▶ About this exercise
Once you find the line containing "[Excelsior Vittoria Boutique] (203, 40)", please retype it and every line after it to the end of the entries, exactly and with nothing added.

Stored items from a collection:
_ _ _ _ _

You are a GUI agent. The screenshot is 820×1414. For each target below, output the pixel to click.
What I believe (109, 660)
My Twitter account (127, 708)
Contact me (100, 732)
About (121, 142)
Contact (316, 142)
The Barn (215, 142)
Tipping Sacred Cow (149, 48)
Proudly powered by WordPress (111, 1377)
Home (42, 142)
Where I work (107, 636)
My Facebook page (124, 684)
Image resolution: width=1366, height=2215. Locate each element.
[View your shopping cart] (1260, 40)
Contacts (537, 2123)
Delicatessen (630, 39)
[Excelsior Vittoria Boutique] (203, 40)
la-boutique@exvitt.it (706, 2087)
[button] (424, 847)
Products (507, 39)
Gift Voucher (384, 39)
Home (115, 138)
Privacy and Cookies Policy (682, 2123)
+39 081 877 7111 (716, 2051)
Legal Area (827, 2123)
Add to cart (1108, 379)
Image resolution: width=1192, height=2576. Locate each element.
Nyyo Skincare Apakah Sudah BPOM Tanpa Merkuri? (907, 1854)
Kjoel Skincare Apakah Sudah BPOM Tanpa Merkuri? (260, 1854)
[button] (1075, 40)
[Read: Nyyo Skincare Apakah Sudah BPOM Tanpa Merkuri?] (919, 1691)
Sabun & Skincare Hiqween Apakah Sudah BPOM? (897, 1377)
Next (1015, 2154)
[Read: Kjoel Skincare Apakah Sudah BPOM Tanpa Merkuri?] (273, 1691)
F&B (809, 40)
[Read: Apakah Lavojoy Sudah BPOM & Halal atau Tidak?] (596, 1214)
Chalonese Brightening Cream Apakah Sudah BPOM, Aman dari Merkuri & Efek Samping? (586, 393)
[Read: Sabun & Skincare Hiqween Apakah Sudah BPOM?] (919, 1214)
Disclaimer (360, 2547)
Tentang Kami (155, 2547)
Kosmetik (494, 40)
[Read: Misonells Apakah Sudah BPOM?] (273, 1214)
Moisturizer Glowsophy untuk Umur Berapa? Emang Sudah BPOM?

_ _ _ _ _

▶ Written response
[Excelsior Vittoria Boutique] (203, 40)
la-boutique@exvitt.it (706, 2087)
[button] (424, 847)
Products (507, 39)
Gift Voucher (384, 39)
Home (115, 138)
Privacy and Cookies Policy (682, 2123)
+39 081 877 7111 (716, 2051)
Legal Area (827, 2123)
Add to cart (1108, 379)
Image resolution: width=1192, height=2576. Locate each element.
Nyyo Skincare Apakah Sudah BPOM Tanpa Merkuri? (907, 1854)
Kjoel Skincare Apakah Sudah BPOM Tanpa Merkuri? (260, 1854)
[button] (1075, 40)
[Read: Nyyo Skincare Apakah Sudah BPOM Tanpa Merkuri?] (919, 1691)
Sabun & Skincare Hiqween Apakah Sudah BPOM? (897, 1377)
Next (1015, 2154)
[Read: Kjoel Skincare Apakah Sudah BPOM Tanpa Merkuri?] (273, 1691)
F&B (809, 40)
[Read: Apakah Lavojoy Sudah BPOM & Halal atau Tidak?] (596, 1214)
Chalonese Brightening Cream Apakah Sudah BPOM, Aman dari Merkuri & Efek Samping? (586, 393)
[Read: Sabun & Skincare Hiqween Apakah Sudah BPOM?] (919, 1214)
Disclaimer (360, 2547)
Tentang Kami (155, 2547)
Kosmetik (494, 40)
[Read: Misonells Apakah Sudah BPOM?] (273, 1214)
Moisturizer Glowsophy untuk Umur Berapa? Emang Sudah BPOM?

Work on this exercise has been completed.